- Loutraki Location within Greece
- Coordinates: 40°58′20″N 21°56′48″E﻿ / ﻿40.97222°N 21.94667°E
- Country: Greece
- Geographic region: Macedonia
- Administrative region: Central Macedonia
- Regional unit: Pella
- Municipality: Almopia
- Municipal unit: Aridaia

Population (2021)
- • Community: 1,176
- Time zone: UTC+2 (EET)
- • Summer (DST): UTC+3 (EEST)

= Loutraki, Pella =

Loutraki (Λουτράκι, before 1922: Κάτω Πόζαρ – Kato Pozar, renamed until 1959: Κάτω Λουτράκιον – Kato Loutrakion Macedonian: Пожарско) is a village in Pella regional unit, Macedonia, Greece.
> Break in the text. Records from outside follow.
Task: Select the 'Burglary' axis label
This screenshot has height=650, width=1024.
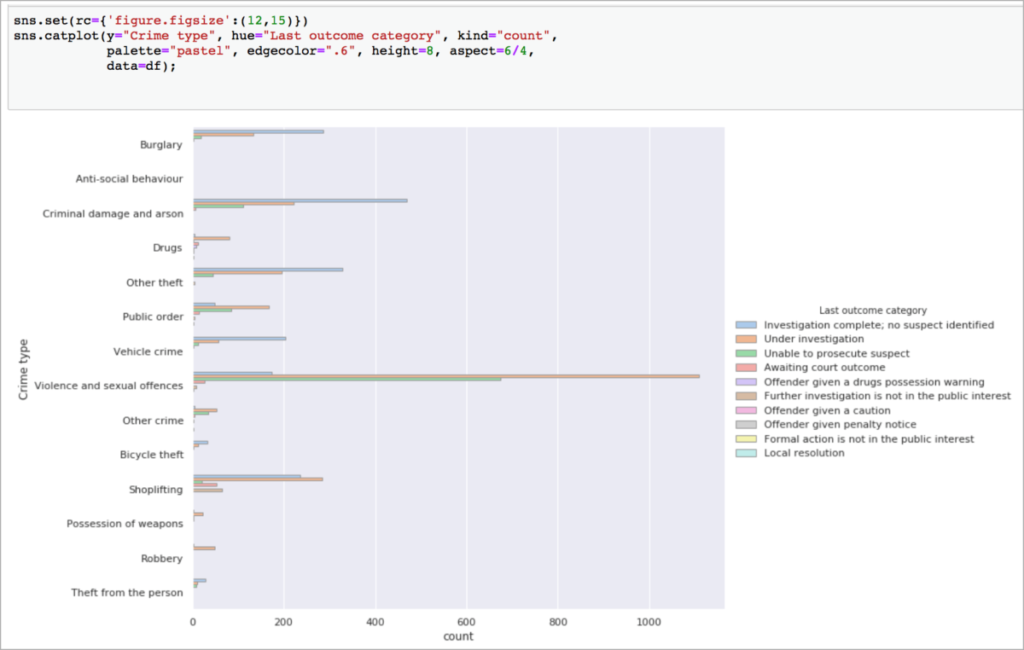Action: click(x=163, y=144)
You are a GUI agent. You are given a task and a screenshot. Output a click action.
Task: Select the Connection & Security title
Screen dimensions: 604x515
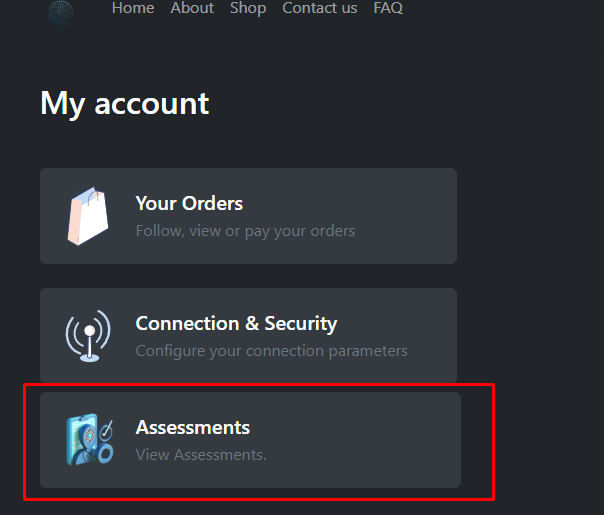tap(236, 323)
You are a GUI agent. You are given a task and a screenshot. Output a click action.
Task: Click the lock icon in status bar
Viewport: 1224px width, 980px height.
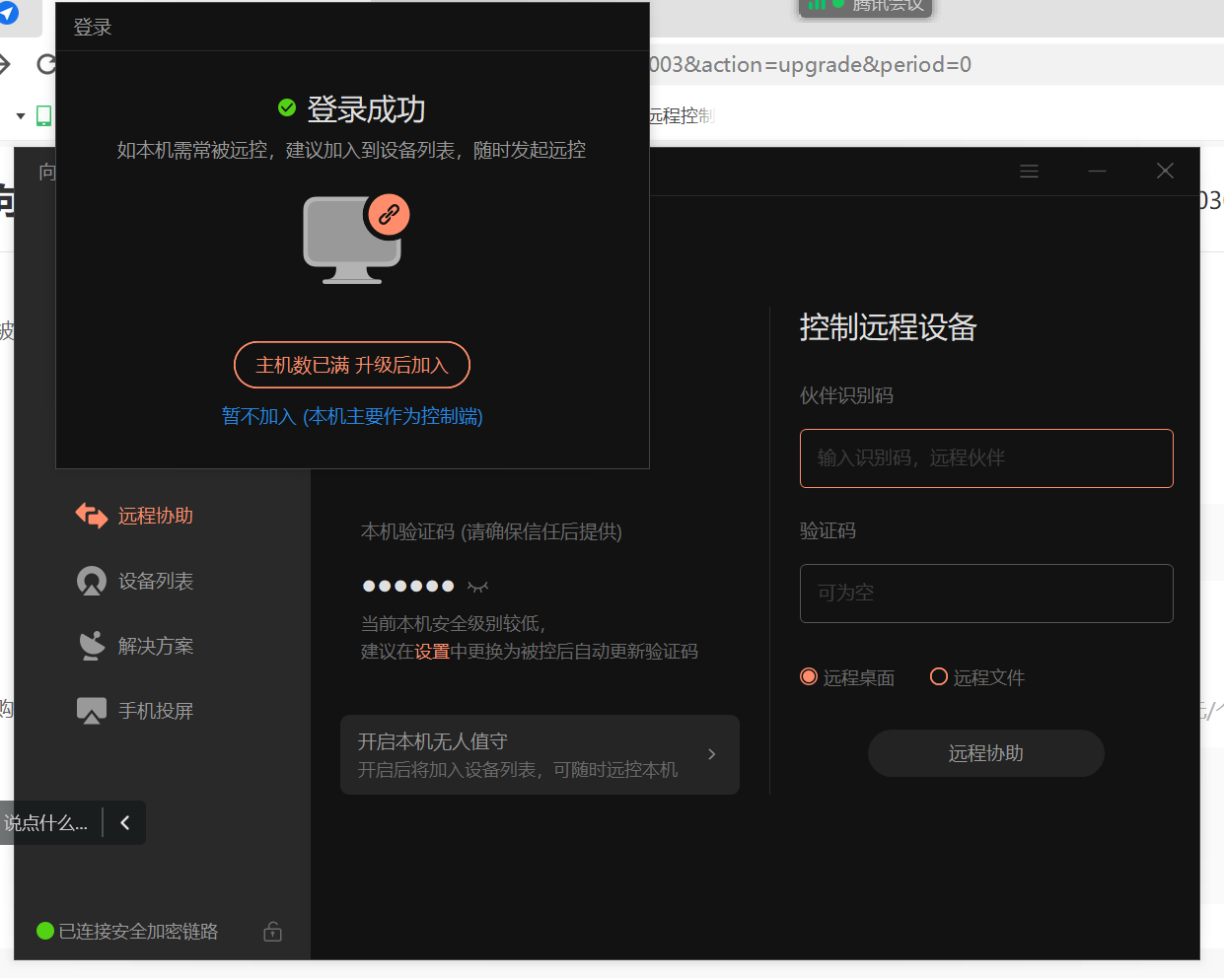click(x=273, y=932)
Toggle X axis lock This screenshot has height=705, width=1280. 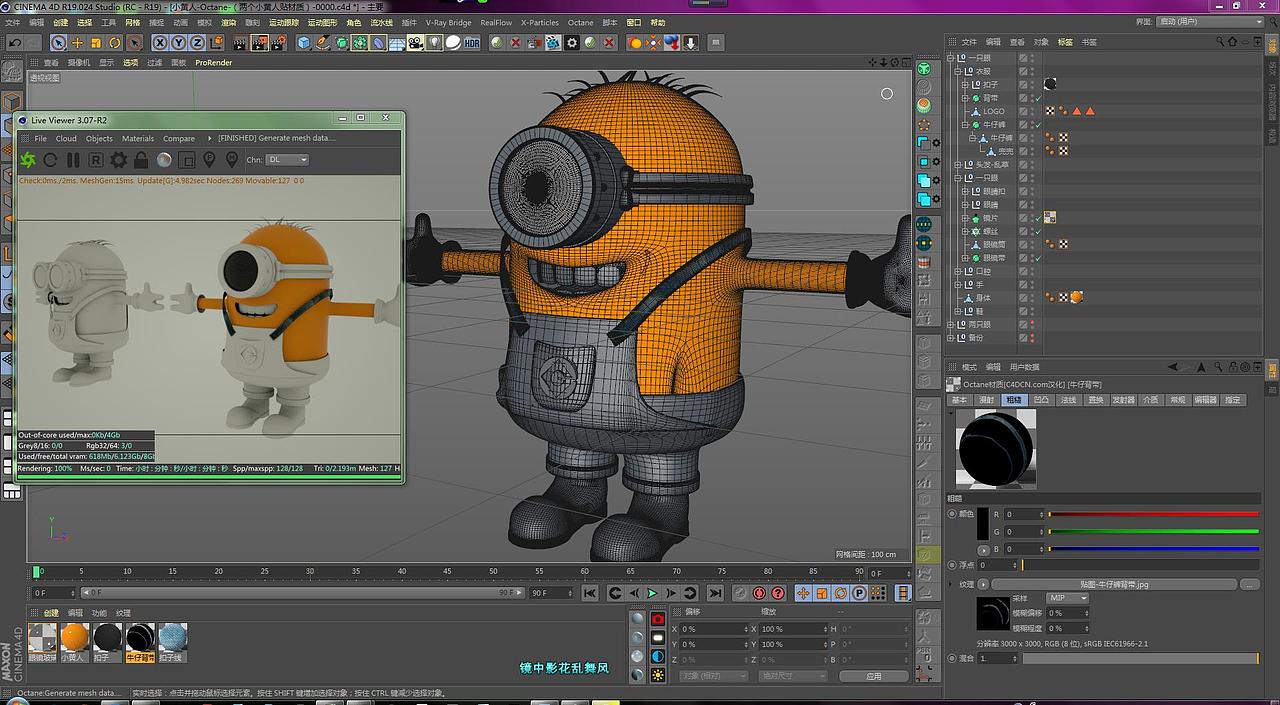point(160,43)
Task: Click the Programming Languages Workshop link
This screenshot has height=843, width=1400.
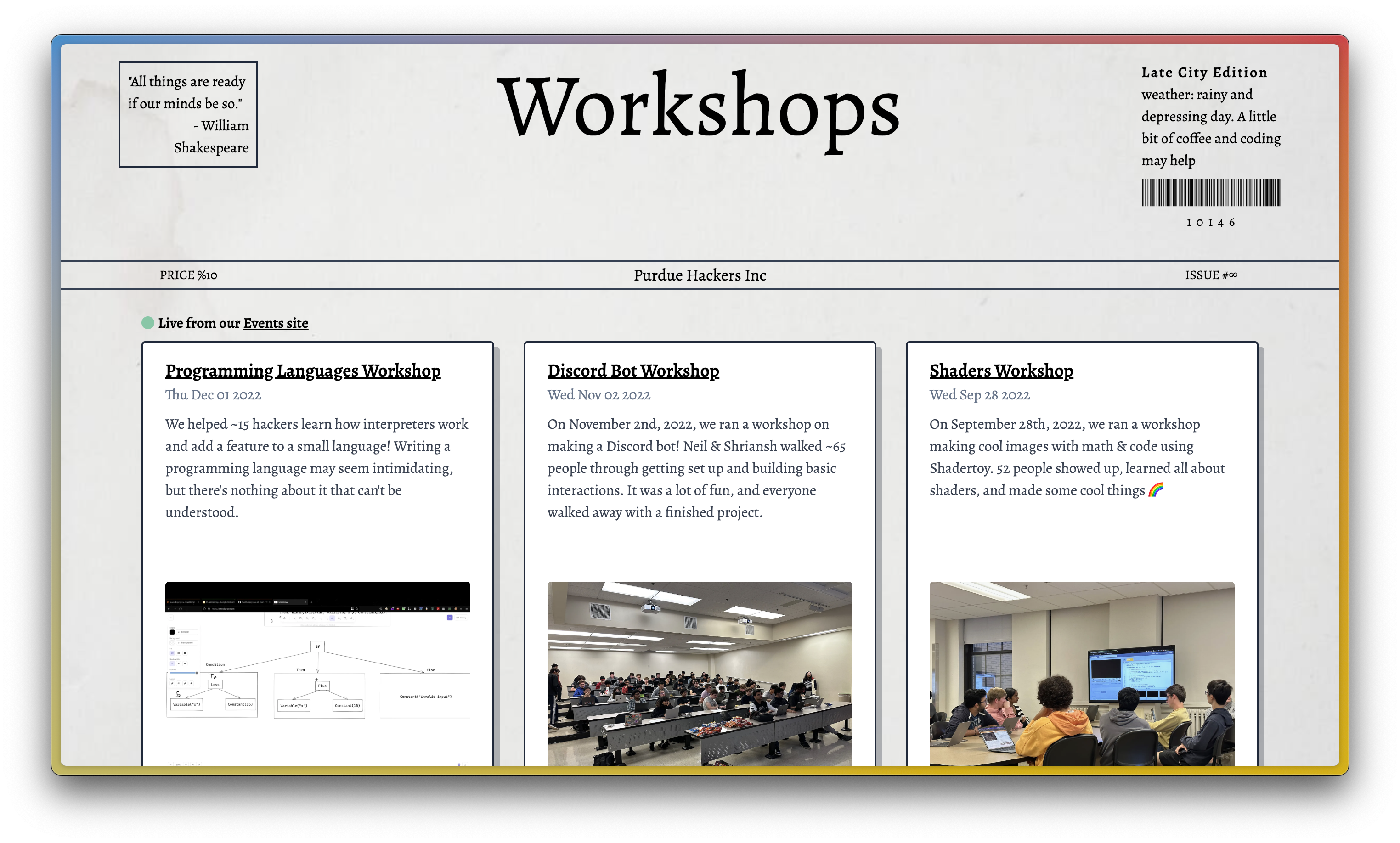Action: point(303,371)
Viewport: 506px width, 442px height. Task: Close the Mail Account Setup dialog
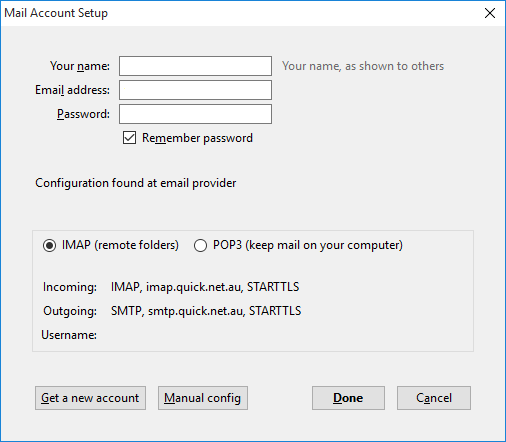tap(490, 13)
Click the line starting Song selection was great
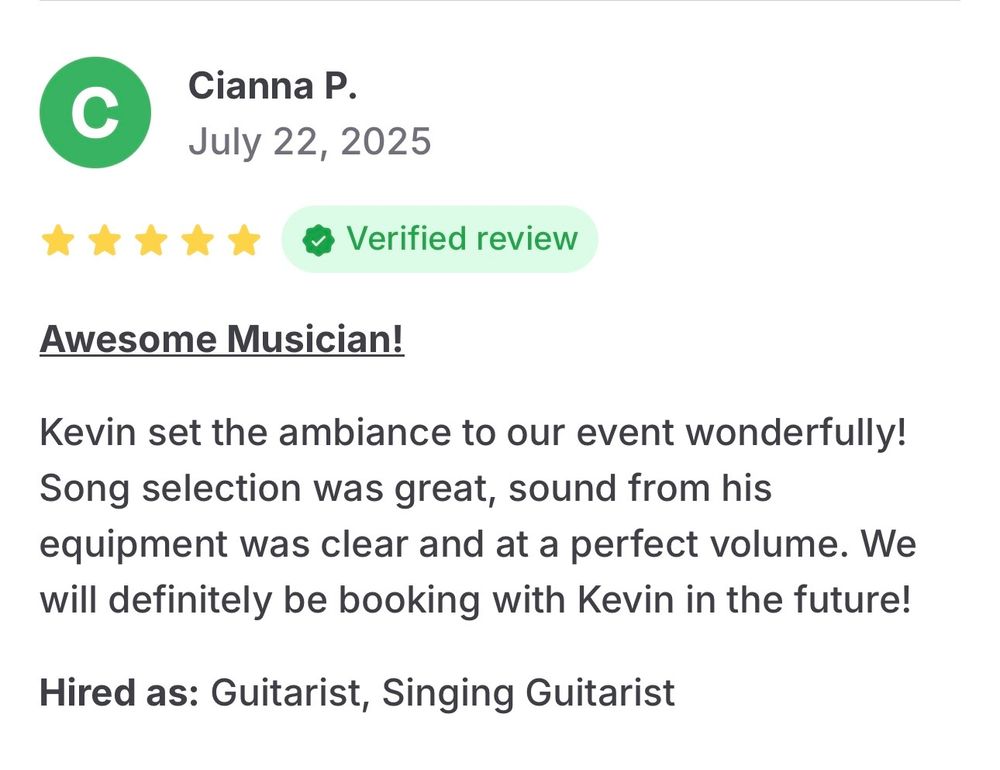The width and height of the screenshot is (1000, 770). click(x=406, y=489)
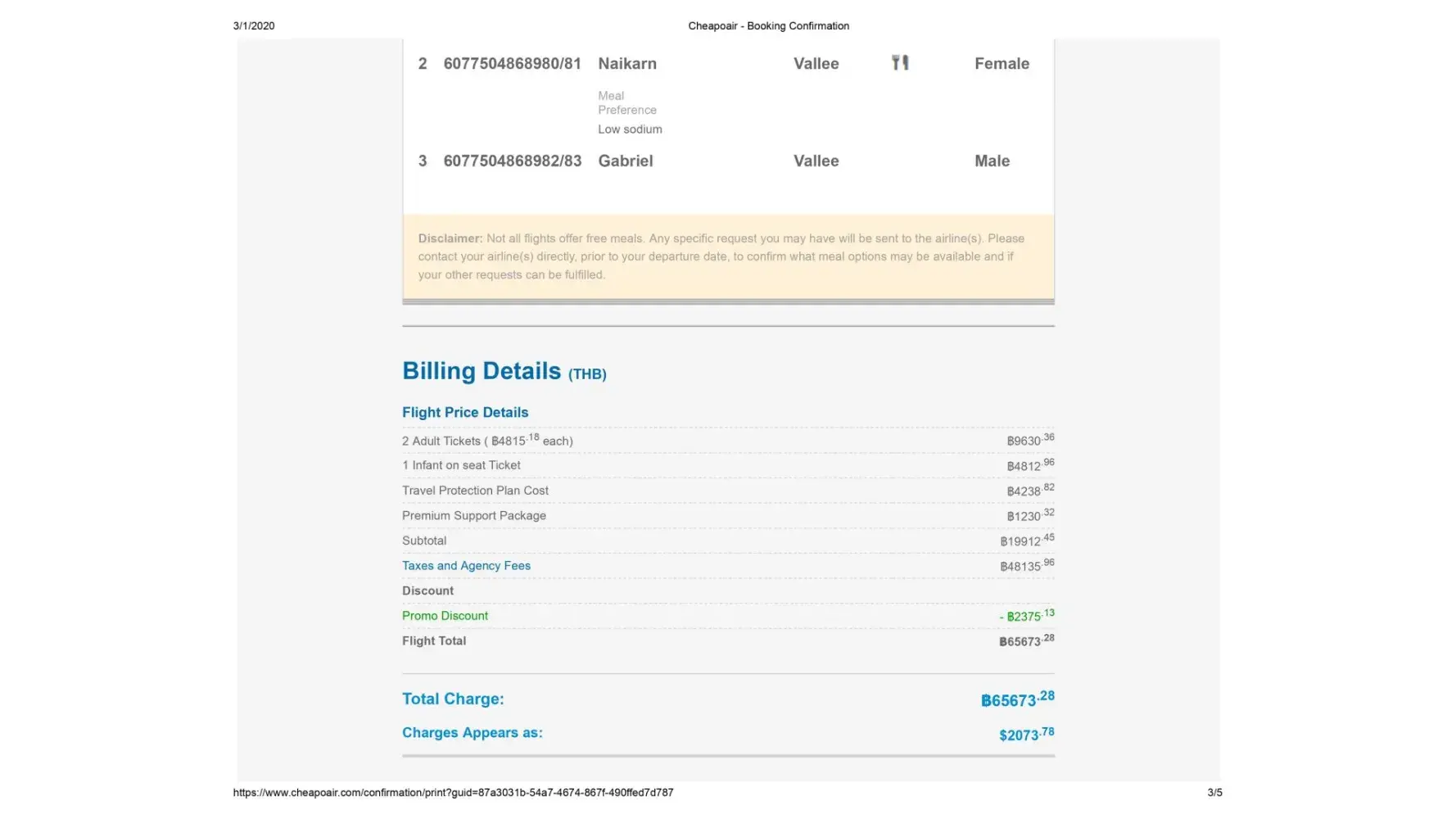Select passenger first name Gabriel
The image size is (1456, 819).
coord(626,161)
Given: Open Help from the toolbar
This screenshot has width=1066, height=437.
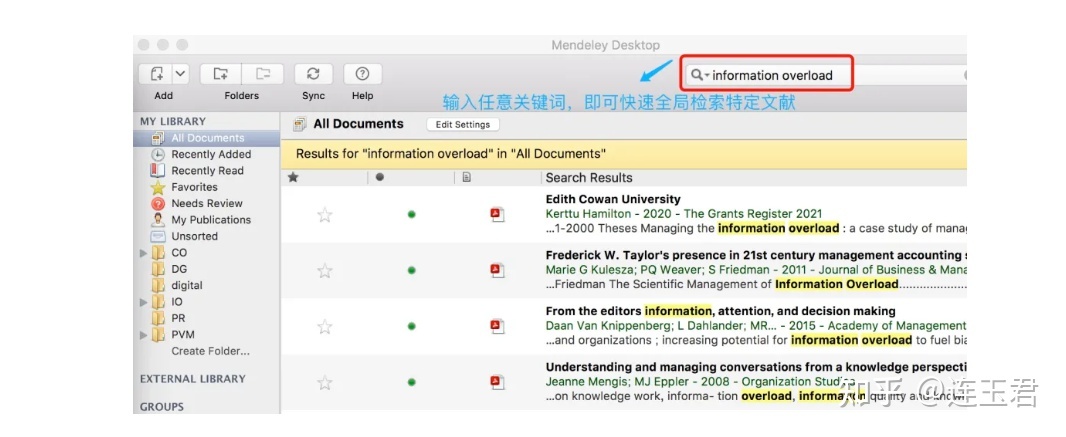Looking at the screenshot, I should pyautogui.click(x=362, y=74).
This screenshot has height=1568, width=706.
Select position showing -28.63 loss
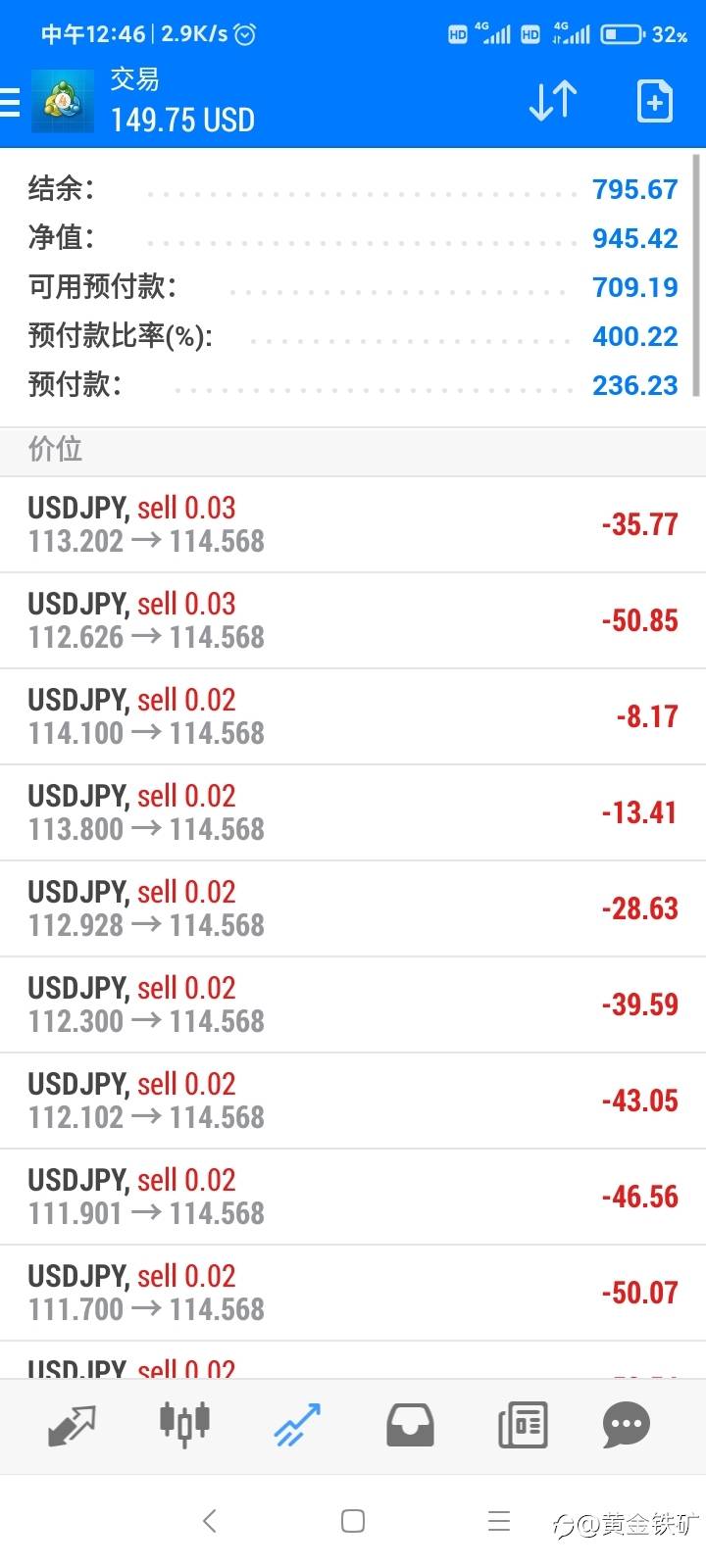coord(353,908)
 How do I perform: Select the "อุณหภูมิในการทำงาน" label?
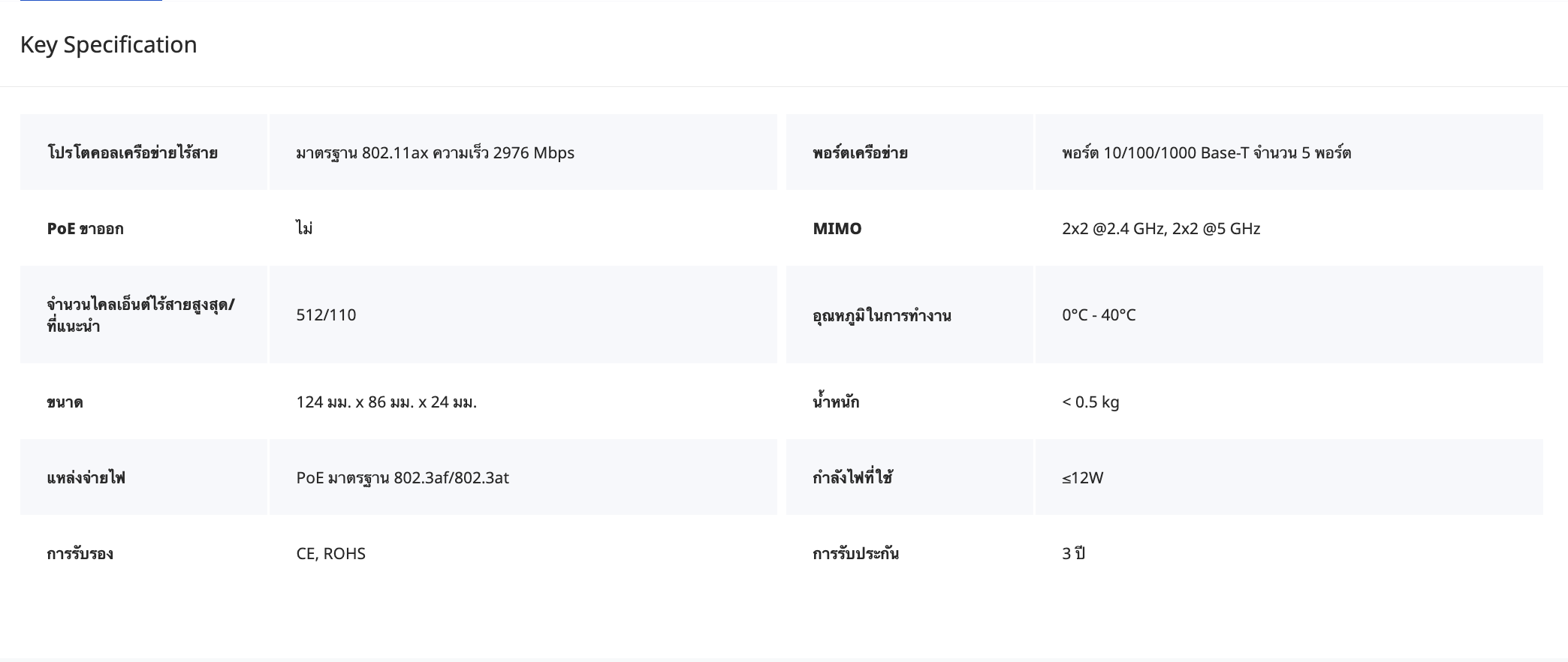(x=882, y=315)
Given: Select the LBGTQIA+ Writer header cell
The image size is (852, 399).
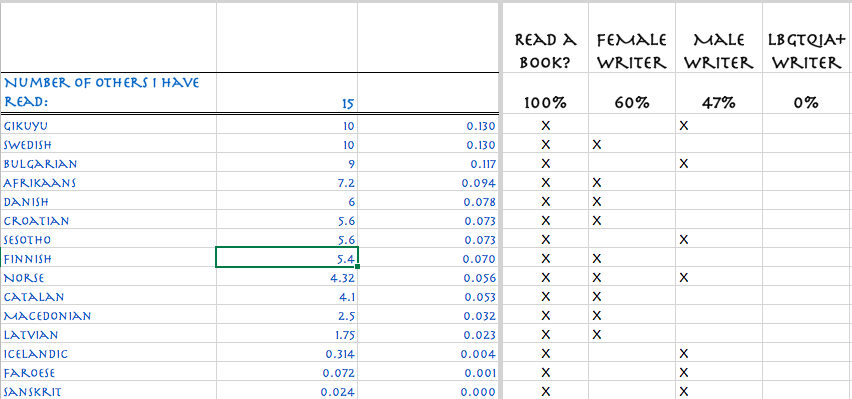Looking at the screenshot, I should coord(807,52).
Loutraki had 1066 inhabitants in 1981. In fieldwork done by anthropologist Riki Van Boeschoten in late 1993, Loutraki was populated by Slavophones. The Macedonian language was used by people of all ages, both in public and private settings, and as the main language for interpersonal relationships. Some elderly villagers had little knowledge of Greek.

==Transport==
Loutraki is served by Pella Provincial Road 7, from Aridaia.